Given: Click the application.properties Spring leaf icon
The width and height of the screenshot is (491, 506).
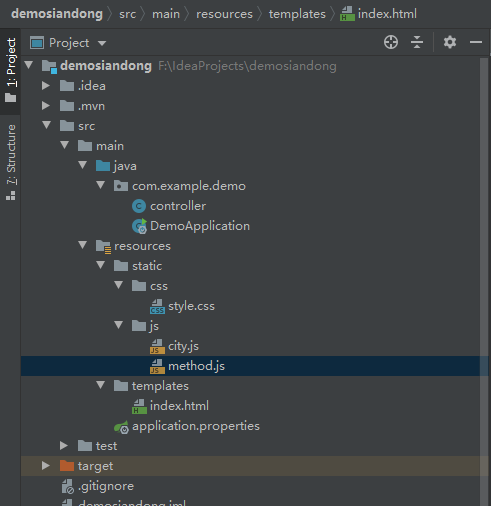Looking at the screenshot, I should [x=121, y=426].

◇ ◇ ◇ ◇ ◇

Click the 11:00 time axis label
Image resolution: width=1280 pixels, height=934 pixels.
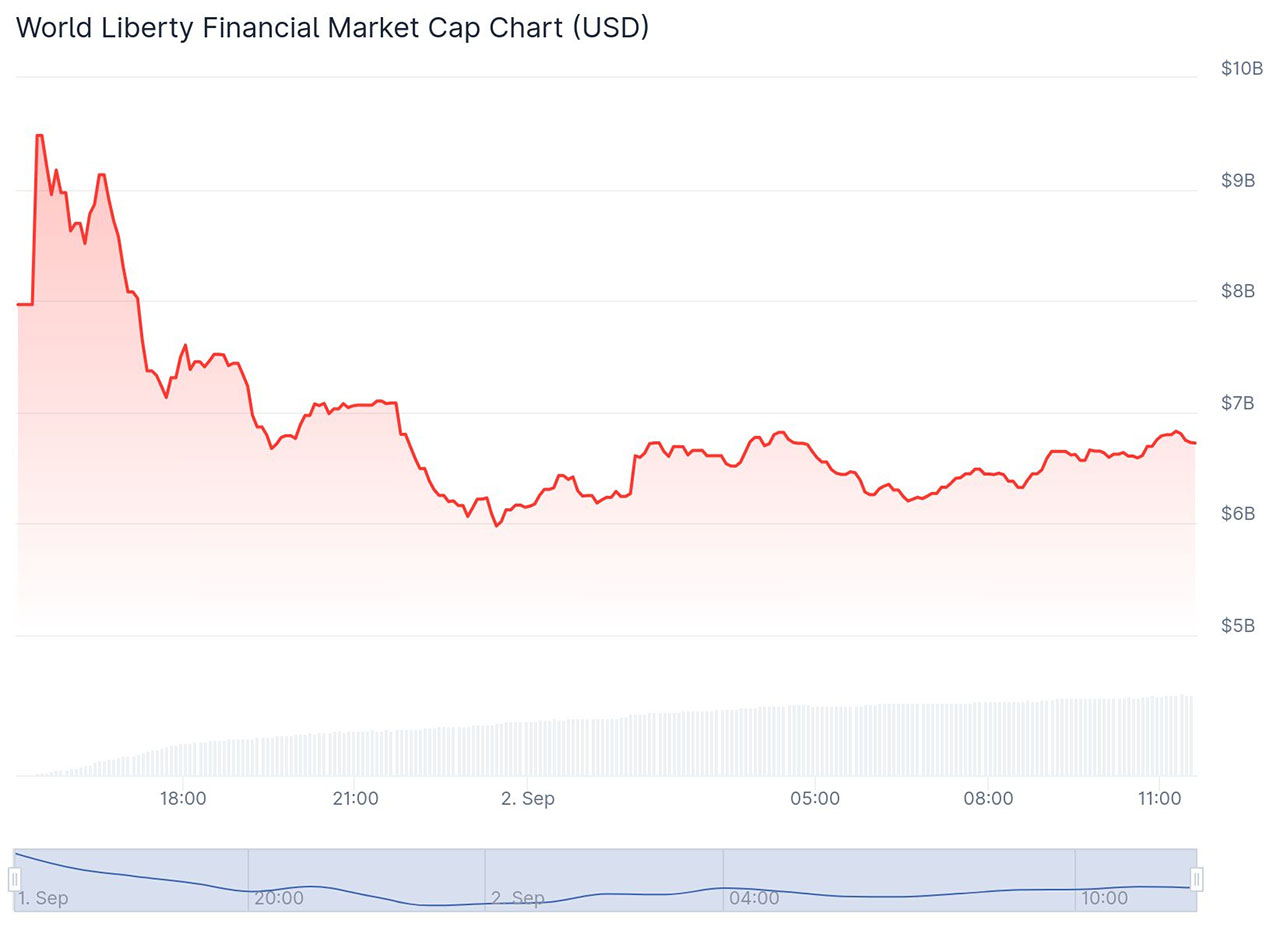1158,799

◇ ◇ ◇ ◇ ◇

*Problem statement*: Copy each line of the data that includes the word "Click".

*Answer area*:
Given: Click the application.properties Spring leaf icon
Click the 11:00 time axis label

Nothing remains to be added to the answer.